Source text:
TEHILLIM: This Psalm teaches an important lesson: We should pray for Divine assistance that our mouths not speak what is not in our hearts. The gatekeeper only allows the gate to be opened for a good purpose: Let it be the same with our lips.
A psalm by David.
1. O Lord, I have cried to You; hear me; Give heed to the voice of my supplication when I cry to You.
1. O Lord, I have cried to You; hear me; Give heed to the voice of my supplication when I cry to You.
CHRYSOSTOM: Why does the psalmist say, “I cry to you?” He refers here to a cry from within, which the ardent heart produced, and the contrite attitude... In other words, just as one who shouts exhausts all energy, so too the one shouting in the heart gathers together all powers of thought. God therefore looks for such a cry that brings together the movements of the heart, and allows no distraction or interruption on the part of the singer. Not only does He look for such a cry, but also the directing of prayer to Him: there are many standing for prayer who do not raise their shouting to God but, while their lips shout to God and bandy about God’s name, the mind of none of them is attuned to the words. Such a one does not cry, even if shouting loudly; nor does such a one pray to God, even if seeming to pray to Him.

Data supplied:
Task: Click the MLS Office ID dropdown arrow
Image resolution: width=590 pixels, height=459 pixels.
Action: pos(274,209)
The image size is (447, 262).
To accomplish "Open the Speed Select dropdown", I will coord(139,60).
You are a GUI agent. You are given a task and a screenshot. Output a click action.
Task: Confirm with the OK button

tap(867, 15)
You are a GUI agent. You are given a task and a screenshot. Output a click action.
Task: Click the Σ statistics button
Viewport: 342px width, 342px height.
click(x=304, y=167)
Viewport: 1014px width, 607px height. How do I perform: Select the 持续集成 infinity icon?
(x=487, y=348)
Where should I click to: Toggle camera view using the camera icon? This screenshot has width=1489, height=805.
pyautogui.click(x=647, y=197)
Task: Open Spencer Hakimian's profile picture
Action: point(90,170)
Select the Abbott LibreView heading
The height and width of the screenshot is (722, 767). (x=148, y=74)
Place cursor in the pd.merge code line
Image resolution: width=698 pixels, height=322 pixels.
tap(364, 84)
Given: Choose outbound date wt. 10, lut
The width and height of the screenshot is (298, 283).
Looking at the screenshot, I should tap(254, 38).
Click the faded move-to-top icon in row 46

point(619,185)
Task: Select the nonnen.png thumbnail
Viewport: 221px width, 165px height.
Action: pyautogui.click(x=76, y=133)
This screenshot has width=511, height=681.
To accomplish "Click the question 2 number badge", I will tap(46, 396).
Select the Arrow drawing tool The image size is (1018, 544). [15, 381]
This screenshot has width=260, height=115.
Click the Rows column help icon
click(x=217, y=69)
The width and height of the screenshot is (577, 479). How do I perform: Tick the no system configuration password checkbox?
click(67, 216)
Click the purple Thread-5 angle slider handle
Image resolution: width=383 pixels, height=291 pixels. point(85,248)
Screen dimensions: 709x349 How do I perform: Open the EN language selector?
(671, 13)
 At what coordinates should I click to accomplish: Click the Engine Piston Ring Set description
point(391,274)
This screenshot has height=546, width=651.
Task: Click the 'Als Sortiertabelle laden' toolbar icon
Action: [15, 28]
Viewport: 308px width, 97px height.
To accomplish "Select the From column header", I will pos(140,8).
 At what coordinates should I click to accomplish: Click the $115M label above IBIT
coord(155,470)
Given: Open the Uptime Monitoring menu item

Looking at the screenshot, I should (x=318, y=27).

Requests:
A. Set down the psalm commentary word for word, everything from "CHRYSOSTOM: Why does" down to "pray to Him.".
B. In the psalm commentary, for what purpose does the gatekeeper allow the gate to be opened?
The entries have no connection to the psalm commentary.

Task-by-task results:
A.
CHRYSOSTOM: Why does the psalmist say, “I cry to you?” He refers here to a cry from within, which the ardent heart produced, and the contrite attitude... In other words, just as one who shouts exhausts all energy, so too the one shouting in the heart gathers together all powers of thought. God therefore looks for such a cry that brings together the movements of the heart, and allows no distraction or interruption on the part of the singer. Not only does He look for such a cry, but also the directing of prayer to Him: there are many standing for prayer who do not raise their shouting to God but, while their lips shout to God and bandy about God’s name, the mind of none of them is attuned to the words. Such a one does not cry, even if shouting loudly; nor does such a one pray to God, even if seeming to pray to Him.

B. Only for a good purpose.